Pixel coordinate grounding data:
====================

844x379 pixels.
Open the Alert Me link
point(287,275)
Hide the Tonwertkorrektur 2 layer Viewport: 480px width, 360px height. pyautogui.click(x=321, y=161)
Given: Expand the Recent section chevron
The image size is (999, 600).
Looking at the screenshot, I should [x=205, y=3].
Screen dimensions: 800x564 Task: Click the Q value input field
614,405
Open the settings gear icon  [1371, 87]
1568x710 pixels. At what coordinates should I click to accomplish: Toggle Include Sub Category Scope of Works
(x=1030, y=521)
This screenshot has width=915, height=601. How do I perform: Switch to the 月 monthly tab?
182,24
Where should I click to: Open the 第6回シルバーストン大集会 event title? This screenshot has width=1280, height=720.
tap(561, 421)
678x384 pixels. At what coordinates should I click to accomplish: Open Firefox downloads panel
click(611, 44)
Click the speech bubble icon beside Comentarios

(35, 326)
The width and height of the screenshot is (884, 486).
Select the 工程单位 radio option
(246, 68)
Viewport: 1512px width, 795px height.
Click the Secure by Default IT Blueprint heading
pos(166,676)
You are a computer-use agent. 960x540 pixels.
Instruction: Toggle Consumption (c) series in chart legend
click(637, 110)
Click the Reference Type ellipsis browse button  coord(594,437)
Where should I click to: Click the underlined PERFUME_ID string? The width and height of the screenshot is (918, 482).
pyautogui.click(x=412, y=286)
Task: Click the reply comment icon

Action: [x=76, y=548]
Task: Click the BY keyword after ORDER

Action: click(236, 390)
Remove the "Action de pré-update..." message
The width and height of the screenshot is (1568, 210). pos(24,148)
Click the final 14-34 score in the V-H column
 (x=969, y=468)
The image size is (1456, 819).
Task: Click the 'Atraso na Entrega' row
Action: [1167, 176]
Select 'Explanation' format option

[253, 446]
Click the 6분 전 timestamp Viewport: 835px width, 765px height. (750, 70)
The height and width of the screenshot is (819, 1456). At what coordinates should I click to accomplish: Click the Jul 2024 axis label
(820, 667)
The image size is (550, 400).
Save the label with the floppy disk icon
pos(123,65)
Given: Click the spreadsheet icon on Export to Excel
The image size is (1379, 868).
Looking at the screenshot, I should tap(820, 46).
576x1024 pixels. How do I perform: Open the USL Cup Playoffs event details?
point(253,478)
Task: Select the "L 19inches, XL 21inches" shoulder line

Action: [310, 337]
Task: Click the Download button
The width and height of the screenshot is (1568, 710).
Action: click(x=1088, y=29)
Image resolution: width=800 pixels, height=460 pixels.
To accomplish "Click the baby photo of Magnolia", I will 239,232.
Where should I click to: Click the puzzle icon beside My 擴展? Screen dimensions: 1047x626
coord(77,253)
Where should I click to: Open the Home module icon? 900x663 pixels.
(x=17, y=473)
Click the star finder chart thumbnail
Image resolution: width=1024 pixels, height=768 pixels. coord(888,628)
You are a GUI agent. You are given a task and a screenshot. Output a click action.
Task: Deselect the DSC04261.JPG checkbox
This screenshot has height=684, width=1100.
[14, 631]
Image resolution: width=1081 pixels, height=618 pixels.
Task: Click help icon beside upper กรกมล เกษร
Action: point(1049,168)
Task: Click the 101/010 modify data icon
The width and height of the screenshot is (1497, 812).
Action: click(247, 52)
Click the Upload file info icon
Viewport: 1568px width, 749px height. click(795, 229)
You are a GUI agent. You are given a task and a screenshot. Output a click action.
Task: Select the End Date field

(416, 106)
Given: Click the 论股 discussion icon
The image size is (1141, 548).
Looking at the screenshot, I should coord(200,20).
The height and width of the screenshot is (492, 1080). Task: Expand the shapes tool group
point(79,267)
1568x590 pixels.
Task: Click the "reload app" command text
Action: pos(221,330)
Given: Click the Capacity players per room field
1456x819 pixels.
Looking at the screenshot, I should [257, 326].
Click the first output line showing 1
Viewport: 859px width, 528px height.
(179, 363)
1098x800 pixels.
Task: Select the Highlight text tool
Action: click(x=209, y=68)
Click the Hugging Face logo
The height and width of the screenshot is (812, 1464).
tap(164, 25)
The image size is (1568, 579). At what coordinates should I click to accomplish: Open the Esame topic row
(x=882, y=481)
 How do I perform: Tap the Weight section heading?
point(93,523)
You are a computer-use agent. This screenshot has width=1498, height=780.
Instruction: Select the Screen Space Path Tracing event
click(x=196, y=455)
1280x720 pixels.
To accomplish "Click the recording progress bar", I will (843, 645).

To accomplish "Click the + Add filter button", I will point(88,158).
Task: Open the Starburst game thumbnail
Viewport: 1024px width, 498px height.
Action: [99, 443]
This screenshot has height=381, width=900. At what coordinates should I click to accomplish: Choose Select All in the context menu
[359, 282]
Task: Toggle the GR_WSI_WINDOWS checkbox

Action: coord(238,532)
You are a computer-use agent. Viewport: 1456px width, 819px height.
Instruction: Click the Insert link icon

====================

• **Work order**: Above are the entries. Output exactly the lines beginning with the line that has "The height and width of the screenshot is (492, 1080)." and ending with the line that has "Click the first output line showing 1".

• **Result for this exercise**:
The height and width of the screenshot is (492, 1080). Task: Expand the shapes tool group
point(79,267)
1568x590 pixels.
Task: Click the "reload app" command text
Action: pos(221,330)
Given: Click the Capacity players per room field
1456x819 pixels.
Looking at the screenshot, I should [257, 326].
Click the first output line showing 1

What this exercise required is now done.